Thematische Vielfalt zugleich Stärke und Schwäche
Die Vorträge und anschließenden Diskussionen ergänzten zwei weitere Formate, zum einen ein historisches Panel, das die Entwicklung des Jurierens besprach. Ihm gehörten mit Bernd Hoefer und Daniel Sommer zwei Debattierer an, die Erfahrungen noch aus den Anfängen der deutschsprachigen Debattierszene beisteuern konnten. Zum anderen gab es am Freitag eine Gruppenarbeitsphase, in der Ideen zur künftigen Entwicklung des Jurierens zusammengetragen wurden. Die TeilnehmerInnen machten eine Bestandsaufnahme: Was an der aktuellen Situation ist gut, was ist schlecht? Die anschließenden Überlegungen waren zukunftsgerichtet und drehten sich darum, wohin sich das Jurieren entwickeln soll und welche Maßnahmen dafür ergriffen werden können. Fünf Ideen, die in einer Abstimmung entweder besonders große Zustimmung erhielten oder als besonders kontrovers bewertet wurden, sollten in einer weiteren Gruppenarbeitsphase diskutiert werden. Dazu zählten etwa ein Kriterienkatalog, der „gutes Jurieren“ definiert, und ein transparentes Feedback-System für Juroren auf Turnieren, das in ein Ranking und somit einen Parallel-Wettbewerb münden könnte.
Was die Stärke des Think-Tanks war, nämlich die Vielfalt der Inhalte, entpuppte sich gleichzeitig als seine Schwäche. Obwohl vier Referenten kurzfristig ausgefallen waren, schlichen sich am Samstag zwei Stunden Verzögerung in den Zeitplan ein. Eine Bündelung der Ergebnisse und die Diskussion konkreter Lösungsvorschläge kamen deshalb recht kurz. Auch die Fortsetzung der am Freitag begonnen Gruppenarbeit musste am Sonntag aus Zeitgründen entfallen.
Den diesjährigen Think-Tank betrachteten deshalb sowohl die Veranstalter als auch die TeilnehmerInnen als einen erfolgreichen ersten Schritt in die richtige Richtung. Er soll im kommenden Jahr wiederholt werden und sich langfristig als offenes Gremium etablieren, in dem alle Interessierten an einem Zukunftskonzept für das Jurieren mitarbeiten können.
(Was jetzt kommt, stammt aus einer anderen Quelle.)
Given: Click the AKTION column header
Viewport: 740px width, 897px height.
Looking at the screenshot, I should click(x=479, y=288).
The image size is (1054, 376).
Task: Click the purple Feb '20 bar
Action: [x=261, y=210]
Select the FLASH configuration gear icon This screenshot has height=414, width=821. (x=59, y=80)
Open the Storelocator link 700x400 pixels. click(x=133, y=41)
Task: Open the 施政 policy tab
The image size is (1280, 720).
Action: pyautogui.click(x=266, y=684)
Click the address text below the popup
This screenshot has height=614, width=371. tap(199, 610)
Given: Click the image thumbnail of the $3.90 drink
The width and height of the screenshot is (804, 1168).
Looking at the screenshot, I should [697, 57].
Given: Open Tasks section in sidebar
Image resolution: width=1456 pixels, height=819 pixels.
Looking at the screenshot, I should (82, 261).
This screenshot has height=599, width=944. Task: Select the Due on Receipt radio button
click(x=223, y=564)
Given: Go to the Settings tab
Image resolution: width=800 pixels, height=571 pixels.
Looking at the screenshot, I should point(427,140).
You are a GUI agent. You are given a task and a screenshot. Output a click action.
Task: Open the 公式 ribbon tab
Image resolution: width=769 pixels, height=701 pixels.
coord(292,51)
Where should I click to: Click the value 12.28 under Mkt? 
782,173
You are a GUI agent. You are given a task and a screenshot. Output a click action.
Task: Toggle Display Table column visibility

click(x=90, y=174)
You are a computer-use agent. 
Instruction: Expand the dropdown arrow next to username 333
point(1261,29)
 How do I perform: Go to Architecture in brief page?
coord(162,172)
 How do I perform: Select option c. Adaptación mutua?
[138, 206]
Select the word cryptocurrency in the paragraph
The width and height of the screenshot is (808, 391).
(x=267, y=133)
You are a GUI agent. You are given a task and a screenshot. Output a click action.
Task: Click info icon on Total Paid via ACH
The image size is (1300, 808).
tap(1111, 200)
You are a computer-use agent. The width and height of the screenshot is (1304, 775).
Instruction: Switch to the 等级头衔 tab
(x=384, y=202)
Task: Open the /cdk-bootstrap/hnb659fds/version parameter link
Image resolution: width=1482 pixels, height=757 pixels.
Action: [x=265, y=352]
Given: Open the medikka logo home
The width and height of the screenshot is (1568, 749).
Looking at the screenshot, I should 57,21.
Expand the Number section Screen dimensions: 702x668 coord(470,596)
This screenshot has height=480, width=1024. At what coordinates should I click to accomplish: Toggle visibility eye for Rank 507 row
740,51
Daniil kündigte an, den Think-Tank im Falle einer Wiederholung umzugestalten, etwa, indem die Gruppenarbeitsphasen ausgeweitetet werden, um mehr konkrete Ergebnisse zu erarbeiten.
Die Vorträge des Jurier-Think-Tanks sollen demnächst schriftlich veröffentlicht werden. Einzelne Beiträge sollen vorab auf der Achten Minute erscheinen. Alle Vorträge und Diskussionen wurden auf Video aufgenommen und sollen in Kürze auf dem Youtube-Kanal „Jurierqualität“ zu sehen sein, den Daniil Pakhomenko eingerichtet hat. Sein Fazit des Wochenendes steht dort bereits zur Verfügung.